# [Extracted data]
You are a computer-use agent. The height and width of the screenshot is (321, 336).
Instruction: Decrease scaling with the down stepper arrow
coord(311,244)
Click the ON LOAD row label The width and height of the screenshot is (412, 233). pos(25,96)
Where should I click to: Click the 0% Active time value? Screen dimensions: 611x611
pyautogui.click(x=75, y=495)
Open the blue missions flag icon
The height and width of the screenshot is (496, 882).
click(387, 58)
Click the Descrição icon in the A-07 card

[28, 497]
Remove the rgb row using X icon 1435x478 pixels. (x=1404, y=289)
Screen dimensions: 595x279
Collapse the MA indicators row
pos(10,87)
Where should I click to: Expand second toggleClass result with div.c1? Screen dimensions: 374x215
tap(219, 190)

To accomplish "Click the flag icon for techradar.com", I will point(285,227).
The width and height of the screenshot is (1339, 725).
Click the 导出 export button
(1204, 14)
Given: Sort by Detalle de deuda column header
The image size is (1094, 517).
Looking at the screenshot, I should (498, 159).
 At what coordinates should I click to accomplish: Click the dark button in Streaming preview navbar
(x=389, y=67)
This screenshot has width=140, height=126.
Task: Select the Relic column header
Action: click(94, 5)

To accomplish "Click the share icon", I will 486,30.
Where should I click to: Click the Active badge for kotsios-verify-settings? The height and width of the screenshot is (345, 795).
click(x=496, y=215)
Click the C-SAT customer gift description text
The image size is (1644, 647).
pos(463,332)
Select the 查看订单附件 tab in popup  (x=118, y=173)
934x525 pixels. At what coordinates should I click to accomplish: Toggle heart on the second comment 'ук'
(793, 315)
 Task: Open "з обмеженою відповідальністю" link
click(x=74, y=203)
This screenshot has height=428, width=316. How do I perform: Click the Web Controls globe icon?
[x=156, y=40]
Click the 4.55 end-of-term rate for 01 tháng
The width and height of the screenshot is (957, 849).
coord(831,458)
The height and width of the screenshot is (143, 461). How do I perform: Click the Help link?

# [Assignment]
Could you type out every entry again exactly as it stands?

# [Response to the exercise]
You are a computer-use agent. The height and width of the screenshot is (321, 336).
Instruction: Decrease scaling with the down stepper arrow
coord(311,244)
Click the ON LOAD row label The width and height of the screenshot is (412, 233). pos(25,96)
Where should I click to: Click the 0% Active time value? Screen dimensions: 611x611
pyautogui.click(x=75, y=495)
Open the blue missions flag icon
The height and width of the screenshot is (496, 882).
click(387, 58)
Click the Descrição icon in the A-07 card

[28, 497]
Remove the rgb row using X icon 1435x478 pixels. (x=1404, y=289)
Screen dimensions: 595x279
Collapse the MA indicators row
pos(10,87)
Where should I click to: Expand second toggleClass result with div.c1? Screen dimensions: 374x215
tap(219, 190)

To accomplish "Click the flag icon for techradar.com", I will point(285,227).
The width and height of the screenshot is (1339, 725).
Click the 导出 export button
(1204, 14)
Given: Sort by Detalle de deuda column header
The image size is (1094, 517).
Looking at the screenshot, I should (498, 159).
 At what coordinates should I click to accomplish: Click the dark button in Streaming preview navbar
(x=389, y=67)
This screenshot has width=140, height=126.
Task: Select the Relic column header
Action: click(94, 5)

To accomplish "Click the share icon", I will 486,30.
Where should I click to: Click the Active badge for kotsios-verify-settings? The height and width of the screenshot is (345, 795).
click(x=496, y=215)
Click the C-SAT customer gift description text
The image size is (1644, 647).
pos(463,332)
Select the 查看订单附件 tab in popup  (x=118, y=173)
934x525 pixels. At what coordinates should I click to accomplish: Toggle heart on the second comment 'ук'
(793, 315)
 Task: Open "з обмеженою відповідальністю" link
click(x=74, y=203)
This screenshot has height=428, width=316. How do I perform: Click the Web Controls globe icon?
[x=156, y=40]
Click the 4.55 end-of-term rate for 01 tháng
The width and height of the screenshot is (957, 849).
coord(831,458)
The height and width of the screenshot is (143, 461). How do I perform: Click the Help link?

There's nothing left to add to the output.